Mechatronikerin oder Telematikerin? Wer Ingenieurin werden will, kann unter zahllosen Studiengängen wählen. Und die Job-Chancen sind auch nicht schlecht
Wer sich in die unendlichen Weiten des Ing.-Kosmos begibt, kann sich schon mal verirren. Unzählige Trabanten umkreisen die sechs Hauptplaneten – allesamt lohnende Ziele für Entdeckernaturen. So sehr sie sich voneinander unterscheiden, haben sie doch eines gemeinsam: Sie sind Wunschziel einer wachsenden Zahl von Frauen, die sich für eine ingenieurwissenschaftliche Ausbildung interessieren. In der Tat lag der Frauenanteil bei den Erstsemestern 2009/10 bundesweit bei fast 50 Prozent; 6,7 Prozent mehr als im Vorjahr.

-*-*-

_Aufgabenstellung 1_
Beantworten Sie zum Text über das Ingenieurstudium die folgenden Fragen:
(a) Wie werden in der Überschrift die Job-Chancen beschrieben?
(b) Wie viele Hauptplaneten umkreisen laut Text die Trabanten?
(c) Wie hoch war der Frauenanteil bei den Erstsemestern 2009/10 bundesweit?
_Aufgabenstellung 2_
Schreiben Sie die Fortsetzung des Textes über das Ingenieurstudium, die auf seinen letzten Satz folgt.

_Datensätze_
-*-*-

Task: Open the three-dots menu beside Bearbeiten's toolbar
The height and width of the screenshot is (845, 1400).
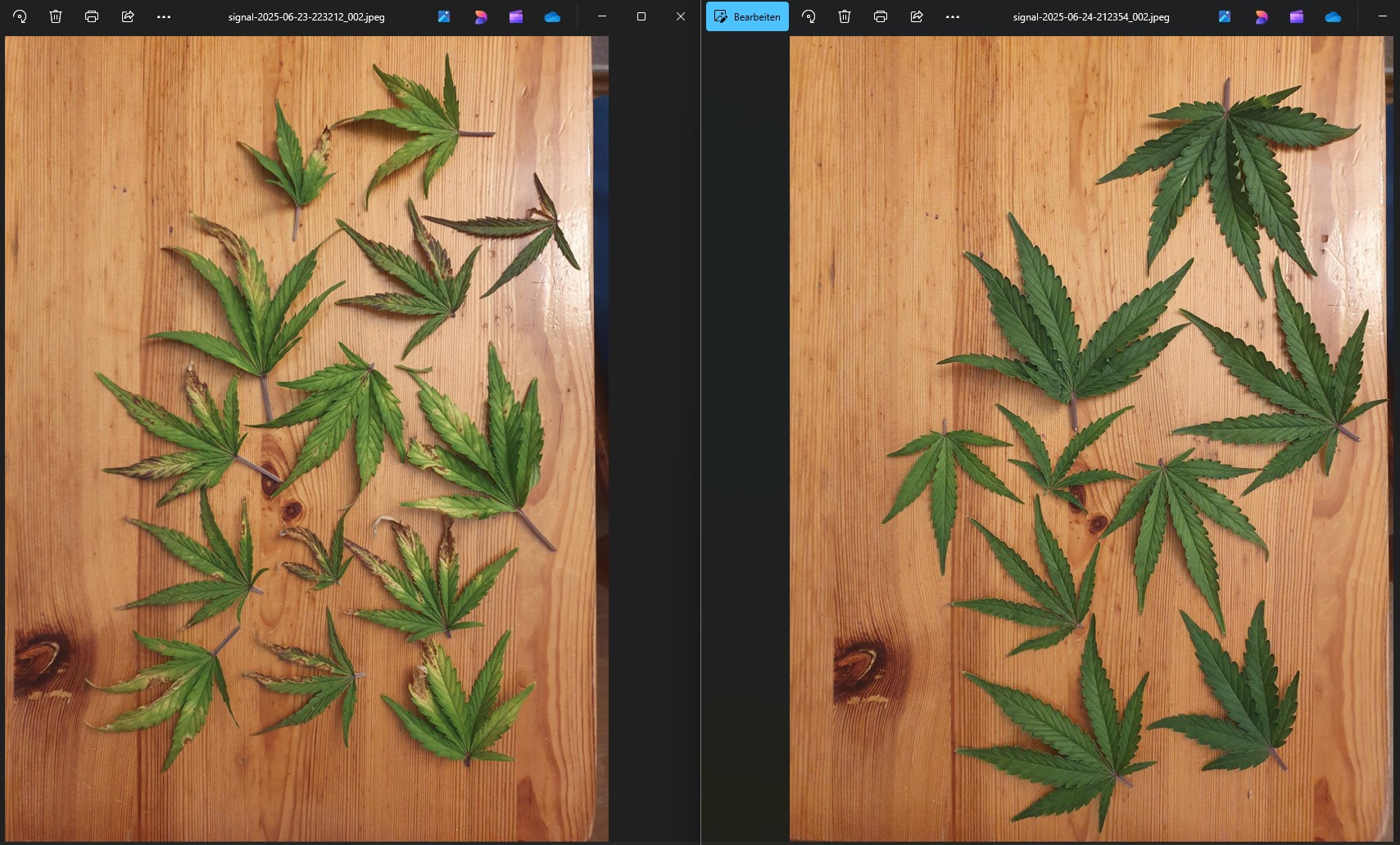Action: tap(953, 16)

-*-*-

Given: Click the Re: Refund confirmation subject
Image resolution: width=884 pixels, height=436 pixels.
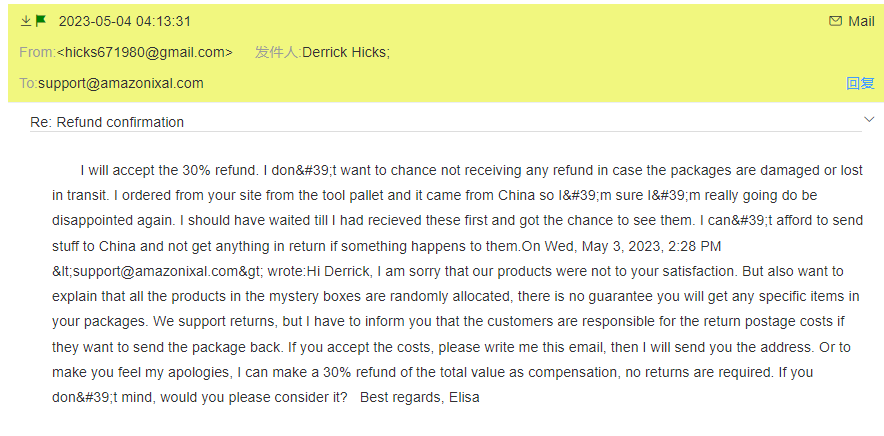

-*-*-

_Antwort 1_
(a) Die Job-Chancen sind „auch nicht schlecht“.
(b) Es sind sechs Hauptplaneten.
(c) Er lag bei fast 50 Prozent.

_Antwort 2_
Übrigens: Schreiben sich Frauen für die klassischen Fächer Maschinenbau, Elektrotechnik oder Bauingenieurwesen ein, studieren sie Wirtschaftsingenieurwesen, Verfahrenstechnik oder Informatik, tun sie das nicht der Karriere, sondern der Inhalte wegen.
Mechatronik, Telematik und Computervisualistik
Den passenden Studiengang zu finden, erweist sich im Einzelfall jedoch alles andere als leicht: Zwar gehören die "Big Six" der Ingenieurwissenschaft nach wie vor zu den größten Fakultäten an den Hochschulen, aber unter und neben ihnen hat sich eine unglaubliche Palette neuer Fächer etabliert. Schon mal etwas von Mechatronik, Telematik oder Computervisualistik gehört? Fachrichtungen wie Ressourcen-Management, Mikro- und Nanotechnik oder Medizinische Informatik klingen da schon etwas vertrauter. Über 2500 ingenieurwissenschaftliche Studiengänge locken den Nachwuchs an – Ausdruck unseres hoch technisierten, immer komplexer werdenden Lebens, das jede Menge Spezialwissen erfordert.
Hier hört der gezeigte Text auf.